• [Exercise prompt]: The full set of records needs to be retyped exactly.

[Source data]
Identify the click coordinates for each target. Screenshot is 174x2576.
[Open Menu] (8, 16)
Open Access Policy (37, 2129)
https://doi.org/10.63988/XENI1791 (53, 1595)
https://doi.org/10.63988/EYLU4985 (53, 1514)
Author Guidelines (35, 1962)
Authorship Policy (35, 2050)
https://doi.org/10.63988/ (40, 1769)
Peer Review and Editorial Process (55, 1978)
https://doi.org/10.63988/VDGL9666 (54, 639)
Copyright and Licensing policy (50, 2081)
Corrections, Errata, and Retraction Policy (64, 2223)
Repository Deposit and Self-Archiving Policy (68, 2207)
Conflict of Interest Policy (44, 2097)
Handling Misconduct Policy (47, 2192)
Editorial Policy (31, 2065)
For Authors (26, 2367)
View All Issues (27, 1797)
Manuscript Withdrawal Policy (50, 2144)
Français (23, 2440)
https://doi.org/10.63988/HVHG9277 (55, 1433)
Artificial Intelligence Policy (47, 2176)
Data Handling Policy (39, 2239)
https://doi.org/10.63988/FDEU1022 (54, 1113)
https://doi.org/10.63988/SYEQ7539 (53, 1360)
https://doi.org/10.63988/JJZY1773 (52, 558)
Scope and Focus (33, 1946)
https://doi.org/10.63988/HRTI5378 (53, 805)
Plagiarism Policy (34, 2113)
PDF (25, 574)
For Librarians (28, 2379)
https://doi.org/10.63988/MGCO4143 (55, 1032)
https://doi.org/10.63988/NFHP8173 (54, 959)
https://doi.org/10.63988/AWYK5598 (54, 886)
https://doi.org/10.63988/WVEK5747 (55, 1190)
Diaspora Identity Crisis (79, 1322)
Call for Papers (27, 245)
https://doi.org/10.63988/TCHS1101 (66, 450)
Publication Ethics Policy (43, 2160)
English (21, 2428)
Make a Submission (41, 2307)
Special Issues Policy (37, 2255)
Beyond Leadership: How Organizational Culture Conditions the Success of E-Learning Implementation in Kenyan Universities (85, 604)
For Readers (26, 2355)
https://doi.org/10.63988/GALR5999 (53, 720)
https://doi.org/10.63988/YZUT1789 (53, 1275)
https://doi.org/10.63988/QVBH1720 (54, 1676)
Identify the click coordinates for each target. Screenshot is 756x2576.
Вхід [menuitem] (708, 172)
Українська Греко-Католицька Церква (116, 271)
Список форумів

• [Solved exercise]:
Identify the click coordinates for each target. Screenshot is 174x2576.
[Open Menu] (8, 16)
Open Access Policy (37, 2129)
https://doi.org/10.63988/XENI1791 (53, 1595)
https://doi.org/10.63988/EYLU4985 (53, 1514)
Author Guidelines (35, 1962)
Authorship Policy (35, 2050)
https://doi.org/10.63988/ (40, 1769)
Peer Review and Editorial Process (55, 1978)
https://doi.org/10.63988/VDGL9666 (54, 639)
Copyright and Licensing policy (50, 2081)
Corrections, Errata, and Retraction Policy (64, 2223)
Repository Deposit and Self-Archiving Policy (68, 2207)
Conflict of Interest Policy (44, 2097)
Handling Misconduct Policy (47, 2192)
Editorial Policy (31, 2065)
For Authors (26, 2367)
View All Issues (27, 1797)
Manuscript Withdrawal Policy (50, 2144)
Français (23, 2440)
https://doi.org/10.63988/HVHG9277 (55, 1433)
Artificial Intelligence Policy (47, 2176)
Data Handling Policy (39, 2239)
https://doi.org/10.63988/FDEU1022 (54, 1113)
https://doi.org/10.63988/SYEQ7539 (53, 1360)
https://doi.org/10.63988/JJZY1773 (52, 558)
Scope and Focus (33, 1946)
https://doi.org/10.63988/HRTI5378 (53, 805)
Plagiarism Policy (34, 2113)
PDF (25, 574)
For Librarians (28, 2379)
https://doi.org/10.63988/MGCO4143 (55, 1032)
https://doi.org/10.63988/NFHP8173 (54, 959)
https://doi.org/10.63988/AWYK5598 (54, 886)
https://doi.org/10.63988/WVEK5747 (55, 1190)
Diaspora Identity Crisis (79, 1322)
Call for Papers (27, 245)
https://doi.org/10.63988/TCHS1101 (66, 450)
Publication Ethics Policy (43, 2160)
English (21, 2428)
Make a Submission (41, 2307)
Special Issues Policy (37, 2255)
Beyond Leadership: How Organizational Culture Conditions the Success of E-Learning Implementation in Kenyan Universities (85, 604)
For Readers (26, 2355)
https://doi.org/10.63988/GALR5999 (53, 720)
https://doi.org/10.63988/YZUT1789 (53, 1275)
https://doi.org/10.63988/QVBH1720 (54, 1676)
Identify the click coordinates for each target. Screenshot is 756x2576.
Вхід [menuitem] (708, 172)
Українська Греко-Католицька Церква (116, 271)
Список форумів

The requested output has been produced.